▸ **TEXT EXTRACT**:
# entry visa processing time



## vharini83

Hi all,

My husband accepted a job offer from a reputed company in Abu dhabi and has submitted all his documents (attested). At the beginning of the process we were told the entire process should take 10 business days. The company started the process on November 9. We followed up two weeks later and were told that the required approvals were still being obtained. A week after that on the 26th of November, we were told the approvals were obtained the previous day and they are now proceeding for issuance of a fresh visa.

I understand that government officials had most of last week off because of uae national day, however this week is also almost done and we're starting to get a little tense. I've done several searches and can't come to a definitive answer on timelines. Would someone on this forum be able to elaborate on the process please? We have asked the HR contact several times but all he says is it's under process and to wait. 

Thanks!


----------



## Jordanbasset

Would not worry at this stage, I think 10 days was a little optimistic on their part. Of course that is provided the company is genuine and you seem happy they are


----------



## vharini83

Thanks Jordan! What would a more realistic timeline be? We were hoping to be in the UAE second week of January and have movers scheduled for the last week of December. Would it be reasonable to expect the visa by end of next week?

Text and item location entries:
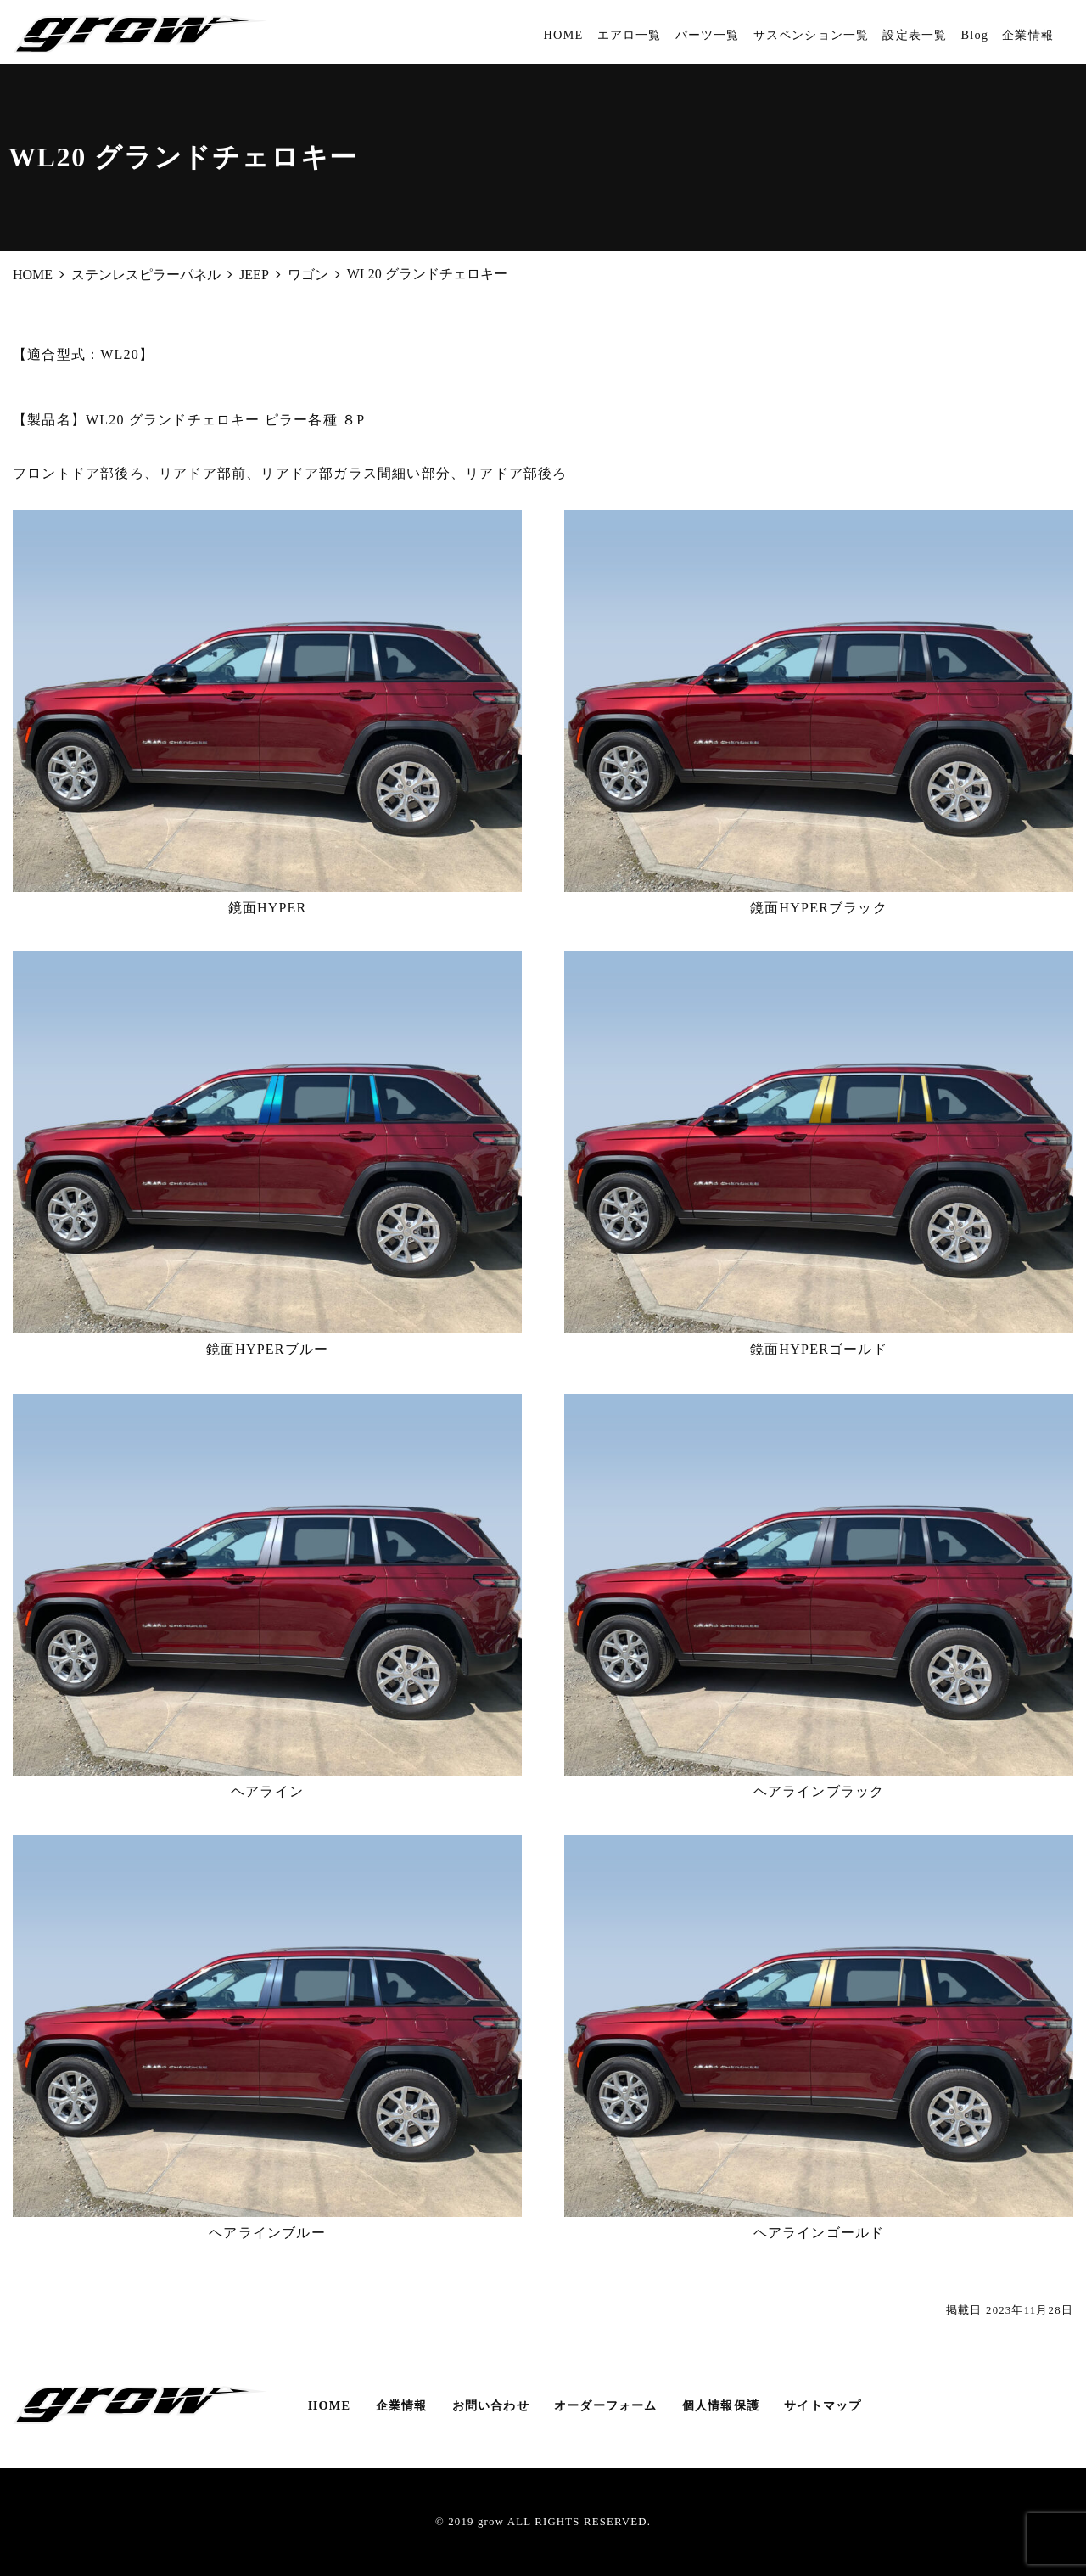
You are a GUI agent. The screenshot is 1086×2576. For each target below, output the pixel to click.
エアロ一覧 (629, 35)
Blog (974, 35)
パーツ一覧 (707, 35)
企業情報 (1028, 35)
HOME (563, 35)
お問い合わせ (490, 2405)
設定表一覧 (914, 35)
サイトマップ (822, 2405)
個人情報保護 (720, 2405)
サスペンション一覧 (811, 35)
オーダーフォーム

▸ **PROBLEMS AND TASKS**:
**a)** In the visa processing thread, on what date did the company start the process?
**b)** Extend the forum thread on entry visa processing time, picking up right after its last sentence.

▸ **RESULTS OF THE EXERCISE**:
**a)** November 9.

**b)**
----------



## Jordanbasset

vharini83 said:


> Thanks Jordan! What would a more realistic timeline be? We were hoping to be in the UAE second week of January and have movers scheduled for the last week of December. Would it be reasonable to expect the visa by end of next week?


Yes that should be reasonable for it, mine took 4 weeks, a friend of mine did get his in 2 weeks. Not sure why the difference in time but I would not worry upto 4 weeks. If still no progress after that get in touch again with the company.


----------



## rsinner

Assuming its not a government company (requiring security clearances), visas can take any time between 2-3 business days to 1-2 months.
The reason you didnt get a definite answer online is that there is none. Its not a developed country where the process is set and you know exactly what you need and how much time it will take.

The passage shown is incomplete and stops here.